The small meditations in this book come from my early mornings at that living room table. Later, at the desk in my writing space, I write the meditations as they come to me, before turning to the writing that is my life and passion and career. A meditation doesn’t come every morning. Sometimes one doesn’t arrive for days. But when my connection to those things on the table has been strongest, when I have been joined to those things completely, the meditations rise unbidden and form themselves on the page almost as if I were taking dictation. I believe they have been conjured in me. Everything I have come to know and rely upon as centring, spiritual, real and valid has its place on that table in my living room. The table is like my life: dented, scarred, battered and worn, but rich and full nonetheless and singing its histories. In that way, mornings themselves have become my table. Enveloped in Ojibway ceremony, protocol and ritual, ringed by strong words on faith, love, resilience, mindfulness and calm, I reclaim myself each morning. I walk out into the world in a position of balance, ready to do what Creator asks of me that day.

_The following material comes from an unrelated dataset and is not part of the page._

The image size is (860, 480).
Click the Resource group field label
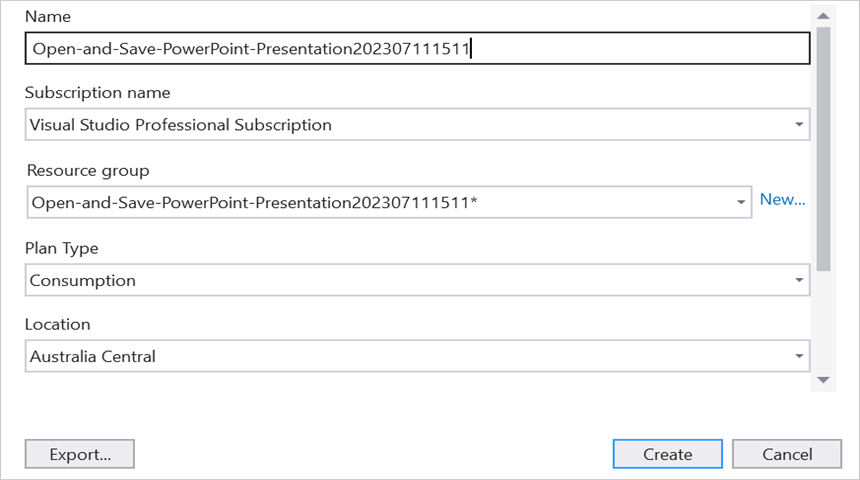tap(89, 171)
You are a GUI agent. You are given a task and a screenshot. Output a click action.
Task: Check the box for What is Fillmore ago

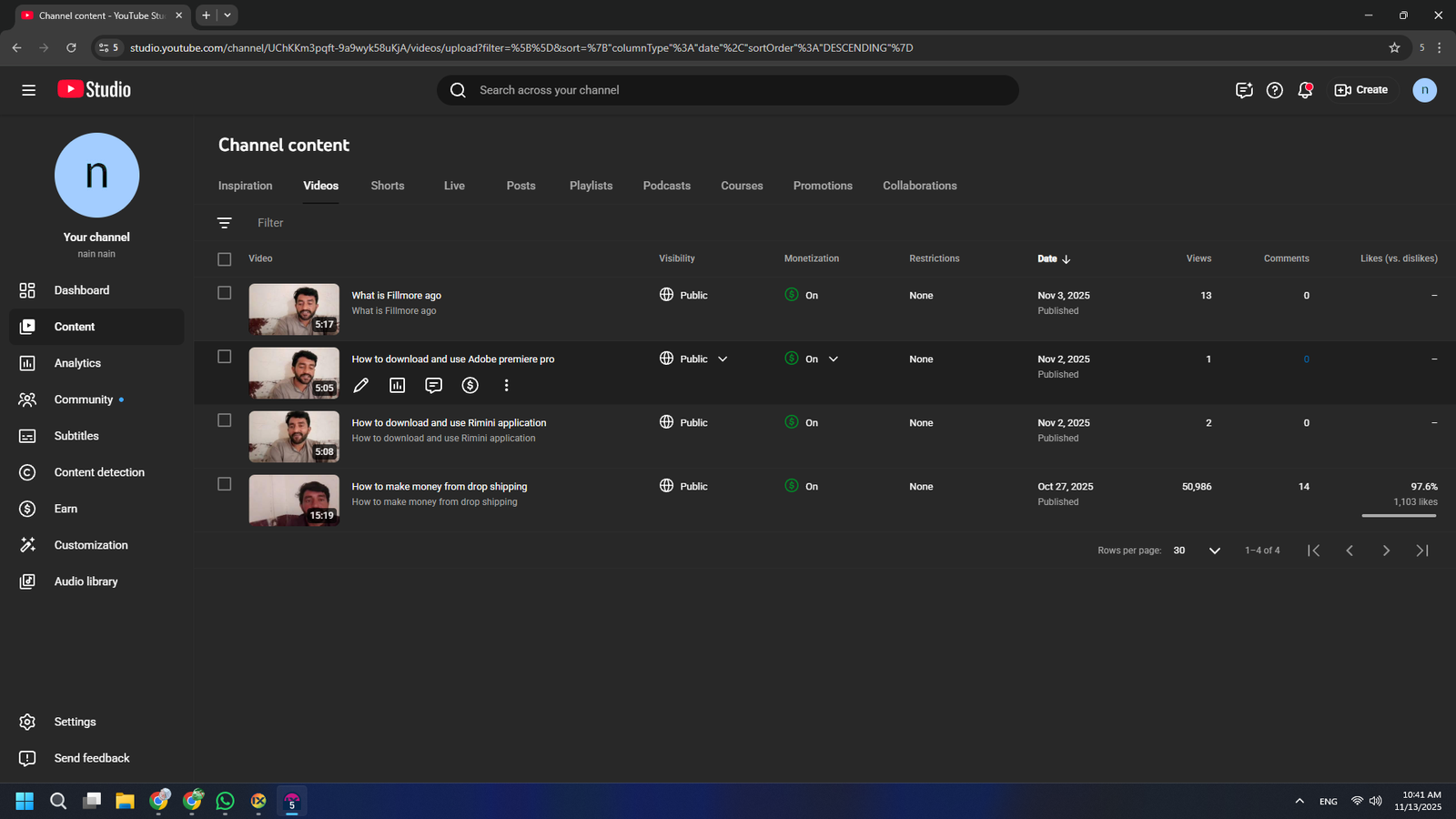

The words in this book are embers from the tribal fires that used to burn in our villages. They are embers from the spiritual fires burning in the hearts, minds and souls of great writers on healing and love. They are embers from every story I have ever heard. They are embers from all the relationships that have sustained and defined me. They are heart songs. They are spirit songs. And, shared with you, they become honour songs for the ritual ways that spawned them. Bring these words into your life. Feel them. Sit with them. Use them.